Untuk mengelola penarikan dan pendistribusian royalti ini, pemerintah telah membentuk Lembaga Manajemen Kolektif Nasional LMKN adalah lembaga yang berwenang untuk menarik, menghimpun, dan mendistribusikan royalti dari para pengguna komersial kepada para pencipta lagu, penyanyi, dan produser rekaman yang karyanya digunakan.
Jadi, secara hukum, setiap pemilik usaha yang memutar musik untuk menunjang kegiatan bisnisnya memang berkewajiban membayar royalti kepada LMKN
Tarifnya pun bervariasi, tergantung pada jenis usaha dan luas area yang menggunakan musik tersebut.
Kontroversi Pembebanan Langsung ke Konsumen
Meski kewajiban membayar royalti bagi pengusaha adalah sah, yang menjadi perdebatan dari kasus viral ini adalah metode pembebanannya.
Pada umumnya, biaya royalti musik dianggap sebagai biaya operasional (operational cost) oleh pemilik usaha, sama seperti biaya listrik, air, sewa tempat, atau gaji karyawan
Biaya-biaya ini biasanya sudah diperhitungkan dan dimasukkan ke dalam harga jual makanan dan minuman secara implisit.
Praktik mencantumkan "Royalti musik dan lagu" sebagai item terpisah dalam struk pelanggan adalah sebuah langkah yang sangat tidak lazim.
Inilah yang membuat pengunjung tersebut dan banyak warganet lainnya merasa terkejut.
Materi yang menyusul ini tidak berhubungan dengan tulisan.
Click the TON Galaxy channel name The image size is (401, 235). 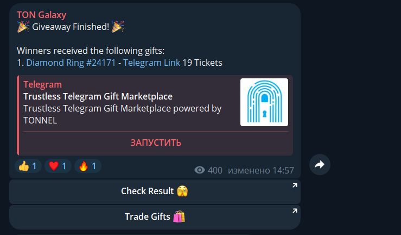(41, 15)
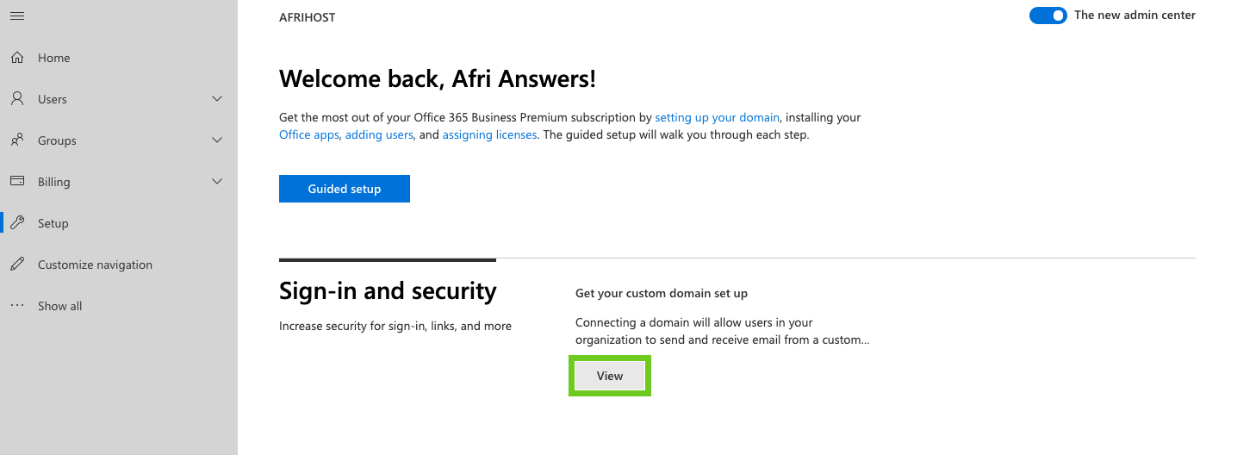Start the Guided setup

345,189
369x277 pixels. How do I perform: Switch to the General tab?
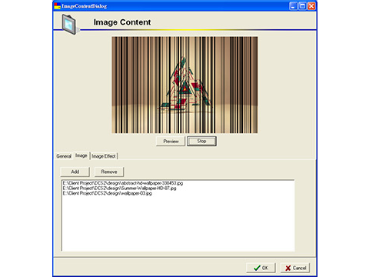64,156
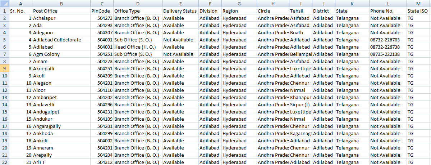Click the Sirpur (t) tehsil cell
Screen dimensions: 431x165
tap(301, 104)
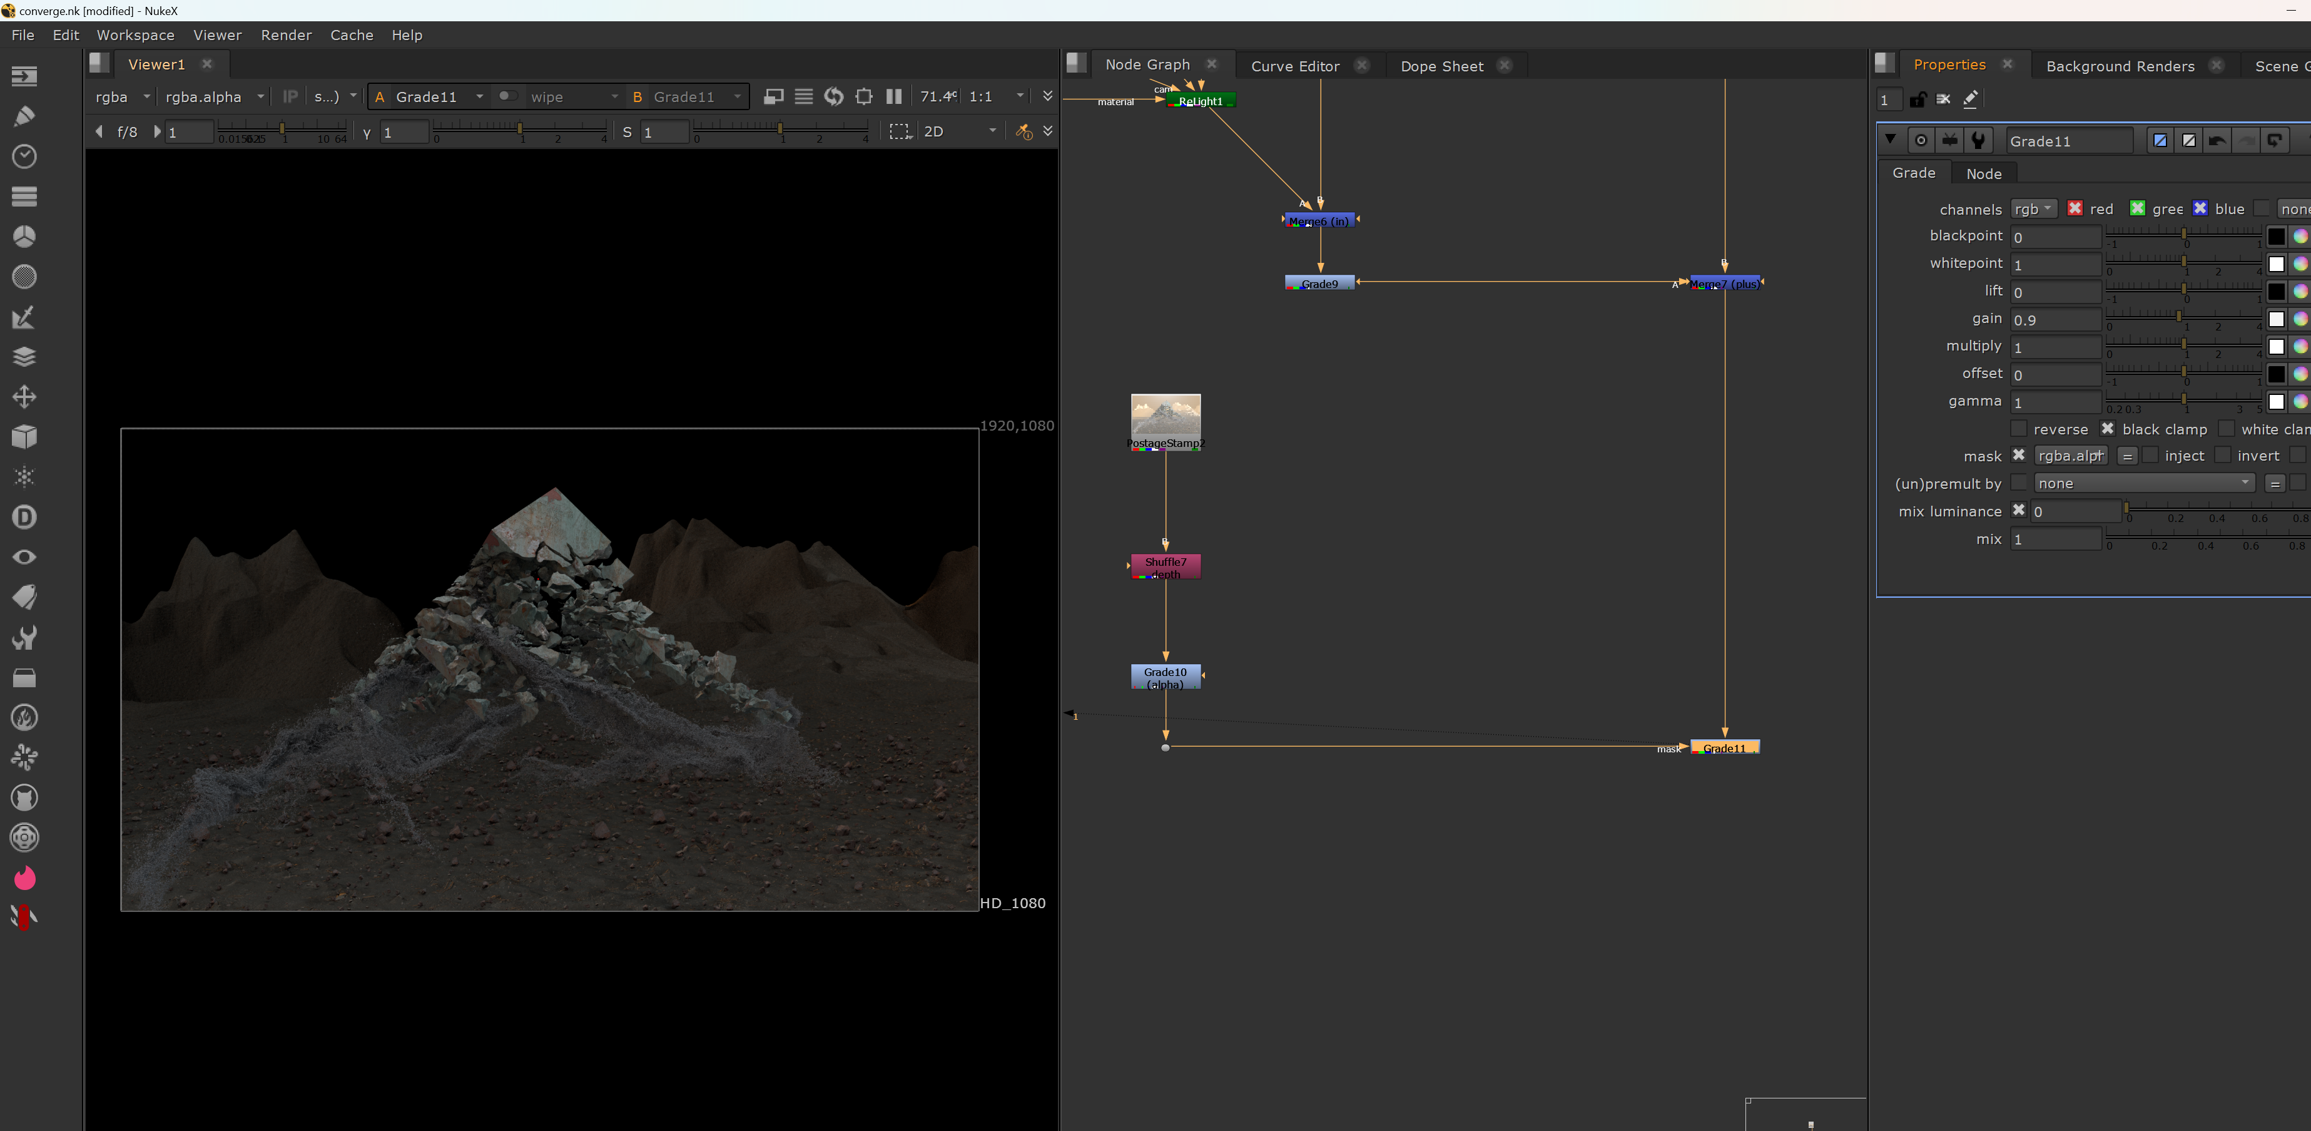
Task: Toggle the red channel checkbox
Action: tap(2075, 208)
Langkah ini bisa diartikan sebagai upaya transparansi dari pihak restoran, namun di sisi lain juga bisa dianggap sebagai cara untuk membebankan biaya operasional secara langsung kepada konsumen
Kejadian ini menjadi pengingat dan edukasi publik bahwa menikmati alunan musik di sebuah kafe atau restoran ternyata memiliki nilai ekonomi yang harus dibayarkan untuk menghargai para kreatornya.
Namun, cara penyampaian biaya tersebut kepada pelanggan menjadi kunci yang membedakan antara informasi transparan dan tagihan yang mengejutkan.